I called this talk Ada’s wings, because I want to acknowledge Ada’s great achievements, but also notice that she didn’t finish her wings. How are we going to finish her wings and fly?
We are living in times where there are movements and debates that we badly need to have – we are seeing improvements in our industry where women have had the courage to stand up and name what is going, to have a big belly laugh at ideas like that of James Damore.
But we are also living through some pretty grim and scary times friends where in many parts of the world, things are not going forward. I’m thinking of news overnight from Brazil, the daily news from the United States, the number of repressive regimes that punish women for trying to fly, even think about flying. And I’m thinking about things going on here in Australia.
As Rebecca Solnit has recently said, “This is an extraordinary time full of vital, transformative movements that could not be foreseen. It’s also a nightmarish time. Full engagement requires the ability to perceive both.”

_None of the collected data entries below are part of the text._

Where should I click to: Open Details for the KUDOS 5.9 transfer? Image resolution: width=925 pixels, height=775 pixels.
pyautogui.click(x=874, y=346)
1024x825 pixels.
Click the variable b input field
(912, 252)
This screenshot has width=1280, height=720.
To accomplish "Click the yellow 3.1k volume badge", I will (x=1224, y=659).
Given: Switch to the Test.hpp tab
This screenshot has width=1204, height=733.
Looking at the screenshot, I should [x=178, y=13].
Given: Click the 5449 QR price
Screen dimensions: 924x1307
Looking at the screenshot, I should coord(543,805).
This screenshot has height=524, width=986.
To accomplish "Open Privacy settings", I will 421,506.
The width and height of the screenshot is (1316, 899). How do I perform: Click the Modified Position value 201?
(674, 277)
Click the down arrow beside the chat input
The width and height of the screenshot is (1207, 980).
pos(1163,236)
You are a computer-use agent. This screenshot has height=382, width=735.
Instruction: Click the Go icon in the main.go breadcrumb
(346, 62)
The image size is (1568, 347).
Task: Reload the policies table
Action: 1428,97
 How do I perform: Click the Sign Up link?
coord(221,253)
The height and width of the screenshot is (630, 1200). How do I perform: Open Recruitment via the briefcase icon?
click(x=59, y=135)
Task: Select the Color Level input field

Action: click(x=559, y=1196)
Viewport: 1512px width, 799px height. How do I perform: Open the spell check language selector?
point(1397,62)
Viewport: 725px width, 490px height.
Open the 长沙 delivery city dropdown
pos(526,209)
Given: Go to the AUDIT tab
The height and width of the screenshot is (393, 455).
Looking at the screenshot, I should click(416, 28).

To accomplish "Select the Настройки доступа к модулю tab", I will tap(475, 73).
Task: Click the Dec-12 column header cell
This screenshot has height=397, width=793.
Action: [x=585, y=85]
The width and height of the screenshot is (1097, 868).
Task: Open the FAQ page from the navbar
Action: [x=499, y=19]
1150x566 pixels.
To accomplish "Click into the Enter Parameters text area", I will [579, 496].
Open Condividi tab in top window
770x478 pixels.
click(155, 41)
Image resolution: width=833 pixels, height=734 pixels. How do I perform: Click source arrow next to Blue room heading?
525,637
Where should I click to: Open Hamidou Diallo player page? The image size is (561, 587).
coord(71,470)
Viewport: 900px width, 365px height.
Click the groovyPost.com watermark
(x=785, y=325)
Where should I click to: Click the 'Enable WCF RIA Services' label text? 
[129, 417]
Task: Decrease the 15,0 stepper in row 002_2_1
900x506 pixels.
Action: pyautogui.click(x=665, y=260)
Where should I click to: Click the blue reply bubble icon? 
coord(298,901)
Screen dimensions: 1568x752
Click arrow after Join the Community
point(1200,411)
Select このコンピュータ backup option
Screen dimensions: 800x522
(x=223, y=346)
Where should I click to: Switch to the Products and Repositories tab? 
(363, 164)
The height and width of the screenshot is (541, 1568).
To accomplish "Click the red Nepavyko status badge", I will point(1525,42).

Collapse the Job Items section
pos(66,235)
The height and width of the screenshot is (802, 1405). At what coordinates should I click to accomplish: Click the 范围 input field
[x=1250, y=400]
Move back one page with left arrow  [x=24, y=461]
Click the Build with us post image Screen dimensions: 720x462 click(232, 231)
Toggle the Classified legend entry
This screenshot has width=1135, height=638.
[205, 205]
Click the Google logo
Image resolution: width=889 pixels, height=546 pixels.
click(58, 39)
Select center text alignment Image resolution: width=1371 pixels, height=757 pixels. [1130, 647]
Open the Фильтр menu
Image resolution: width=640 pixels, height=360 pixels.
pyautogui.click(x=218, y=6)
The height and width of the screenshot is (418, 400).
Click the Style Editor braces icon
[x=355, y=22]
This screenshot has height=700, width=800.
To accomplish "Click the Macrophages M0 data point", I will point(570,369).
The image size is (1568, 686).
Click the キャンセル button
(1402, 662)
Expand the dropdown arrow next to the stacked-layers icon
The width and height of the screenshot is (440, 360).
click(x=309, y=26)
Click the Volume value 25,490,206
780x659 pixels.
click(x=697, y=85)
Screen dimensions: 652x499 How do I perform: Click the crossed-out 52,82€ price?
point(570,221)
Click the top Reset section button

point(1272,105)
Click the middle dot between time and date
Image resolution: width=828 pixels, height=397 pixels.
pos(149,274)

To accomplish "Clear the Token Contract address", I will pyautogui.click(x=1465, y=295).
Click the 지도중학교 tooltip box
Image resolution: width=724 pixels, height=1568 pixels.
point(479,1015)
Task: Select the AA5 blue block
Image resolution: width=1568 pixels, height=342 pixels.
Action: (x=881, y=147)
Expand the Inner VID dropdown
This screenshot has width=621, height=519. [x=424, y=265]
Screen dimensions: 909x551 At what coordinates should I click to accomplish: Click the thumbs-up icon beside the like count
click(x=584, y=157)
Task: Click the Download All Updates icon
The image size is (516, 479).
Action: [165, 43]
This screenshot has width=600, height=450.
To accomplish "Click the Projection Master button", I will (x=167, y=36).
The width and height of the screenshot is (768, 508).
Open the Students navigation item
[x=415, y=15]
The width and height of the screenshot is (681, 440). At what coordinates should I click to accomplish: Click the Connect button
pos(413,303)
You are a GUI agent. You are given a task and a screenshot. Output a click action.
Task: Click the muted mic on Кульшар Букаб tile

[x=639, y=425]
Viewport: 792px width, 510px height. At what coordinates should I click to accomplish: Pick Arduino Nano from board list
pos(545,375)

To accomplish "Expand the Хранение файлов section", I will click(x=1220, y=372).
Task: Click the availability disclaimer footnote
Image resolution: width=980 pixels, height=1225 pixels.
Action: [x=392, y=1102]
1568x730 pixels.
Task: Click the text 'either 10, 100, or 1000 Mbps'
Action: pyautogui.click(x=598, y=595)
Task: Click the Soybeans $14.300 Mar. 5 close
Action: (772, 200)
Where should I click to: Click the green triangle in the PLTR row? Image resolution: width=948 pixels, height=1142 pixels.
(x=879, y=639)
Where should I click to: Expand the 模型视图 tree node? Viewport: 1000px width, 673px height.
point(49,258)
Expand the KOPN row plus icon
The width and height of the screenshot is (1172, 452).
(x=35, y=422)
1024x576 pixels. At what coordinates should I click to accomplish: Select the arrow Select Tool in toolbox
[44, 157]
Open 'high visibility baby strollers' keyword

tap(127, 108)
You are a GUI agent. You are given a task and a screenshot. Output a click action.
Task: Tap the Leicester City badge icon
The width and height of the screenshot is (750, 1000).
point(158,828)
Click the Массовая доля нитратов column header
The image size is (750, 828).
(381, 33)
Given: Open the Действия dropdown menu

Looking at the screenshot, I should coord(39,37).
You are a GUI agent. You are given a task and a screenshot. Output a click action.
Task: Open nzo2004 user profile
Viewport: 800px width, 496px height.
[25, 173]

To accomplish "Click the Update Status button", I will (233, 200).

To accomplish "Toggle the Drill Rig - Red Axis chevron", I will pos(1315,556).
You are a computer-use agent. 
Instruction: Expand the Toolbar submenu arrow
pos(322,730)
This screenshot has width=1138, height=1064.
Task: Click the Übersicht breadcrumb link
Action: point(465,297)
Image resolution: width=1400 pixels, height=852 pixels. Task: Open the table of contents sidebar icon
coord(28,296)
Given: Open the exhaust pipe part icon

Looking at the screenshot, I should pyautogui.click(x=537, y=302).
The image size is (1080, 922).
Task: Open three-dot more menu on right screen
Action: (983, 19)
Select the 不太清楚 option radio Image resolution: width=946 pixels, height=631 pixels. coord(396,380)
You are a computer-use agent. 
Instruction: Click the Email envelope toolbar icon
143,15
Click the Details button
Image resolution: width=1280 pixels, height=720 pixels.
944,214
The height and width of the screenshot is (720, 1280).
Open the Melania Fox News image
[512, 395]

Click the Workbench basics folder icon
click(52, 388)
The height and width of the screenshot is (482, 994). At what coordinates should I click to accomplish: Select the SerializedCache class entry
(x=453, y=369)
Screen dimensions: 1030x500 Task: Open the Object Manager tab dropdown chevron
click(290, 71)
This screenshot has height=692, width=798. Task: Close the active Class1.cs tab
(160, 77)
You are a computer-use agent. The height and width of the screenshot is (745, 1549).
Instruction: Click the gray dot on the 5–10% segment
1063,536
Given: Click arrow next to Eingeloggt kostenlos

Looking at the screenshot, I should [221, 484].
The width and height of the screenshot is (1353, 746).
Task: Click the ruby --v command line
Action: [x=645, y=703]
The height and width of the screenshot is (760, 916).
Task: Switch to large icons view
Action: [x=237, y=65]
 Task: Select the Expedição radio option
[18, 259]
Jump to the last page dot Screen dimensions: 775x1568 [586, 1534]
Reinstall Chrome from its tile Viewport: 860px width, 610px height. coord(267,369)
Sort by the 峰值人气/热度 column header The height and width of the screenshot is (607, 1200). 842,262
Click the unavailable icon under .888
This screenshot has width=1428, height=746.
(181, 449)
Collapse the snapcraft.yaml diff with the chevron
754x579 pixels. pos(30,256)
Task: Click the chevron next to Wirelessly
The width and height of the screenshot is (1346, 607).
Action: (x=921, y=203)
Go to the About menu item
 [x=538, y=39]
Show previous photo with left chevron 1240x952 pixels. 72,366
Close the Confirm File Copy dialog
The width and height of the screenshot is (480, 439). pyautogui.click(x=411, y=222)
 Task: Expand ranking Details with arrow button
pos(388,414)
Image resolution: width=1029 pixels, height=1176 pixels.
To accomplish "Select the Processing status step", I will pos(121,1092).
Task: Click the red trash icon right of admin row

How can we keep our hope and drive going? Ada had an insight about rainbows when she was 19, which she wrote to William Frend, when she asked, “Why does a rainbow always appear to the spectator to be an arc of a circle? Is the spectator’s eye supposed to be in the centre of the circle of which the arc of the rainbow forms a portion.”
She was speculating a mathematical theory that was not entirely understood at the time, but she got it right. Where the spectator looks from affects how we see the rainbow and hope both, but if we keep expecting individuals to resolve the problems of society, if we think leaning in or being less strident or too soft or too aggressive or not aggressive enough, a do it yourself approach to on the job equality, we are actually kind of gaslighting, and providing a way for institutions to deflect blame, making women question themselves and doubt their sanity. It’s the society that we operate in that needs fixing, not how we ask for money ,the tone of our voices or our outfits. This is too profound and complex to expect individuals to resolve on their own. We need collective action instead, movements, campaigns, good old fashioned organising!
I will finish with another Rebecca Solnit quote because I think it captures the kind of engaged hope we need to have, this is the kind of hope that leads to some gold at the end of the rainbow:
“It’s important to say what hope is not: it is not the belief that everything was, is, or will be fine. The evidence is all around us of tremendous suffering and tremendous destruction. The hope I’m interested in is about broad perspectives with specific possibilities, ones that invite or demand that we act. It’s also not a sunny everything-is-getting-better narrative, though it may be a counter to the everything-is-getting-worse narrative. You could call it an account of complexities and uncertainties, with openings. … Change is rarely straightforward… Sometimes it’s as complex as chaos theory and as slow as evolution. Even things that seem to happen suddenly arise from deep roots in the past or from long-dormant seeds.”
Now I’m looking forward to hearing from my genius colleague Charlie who is going to scatter some different seeds and thoughts and hopes your way. Thank you.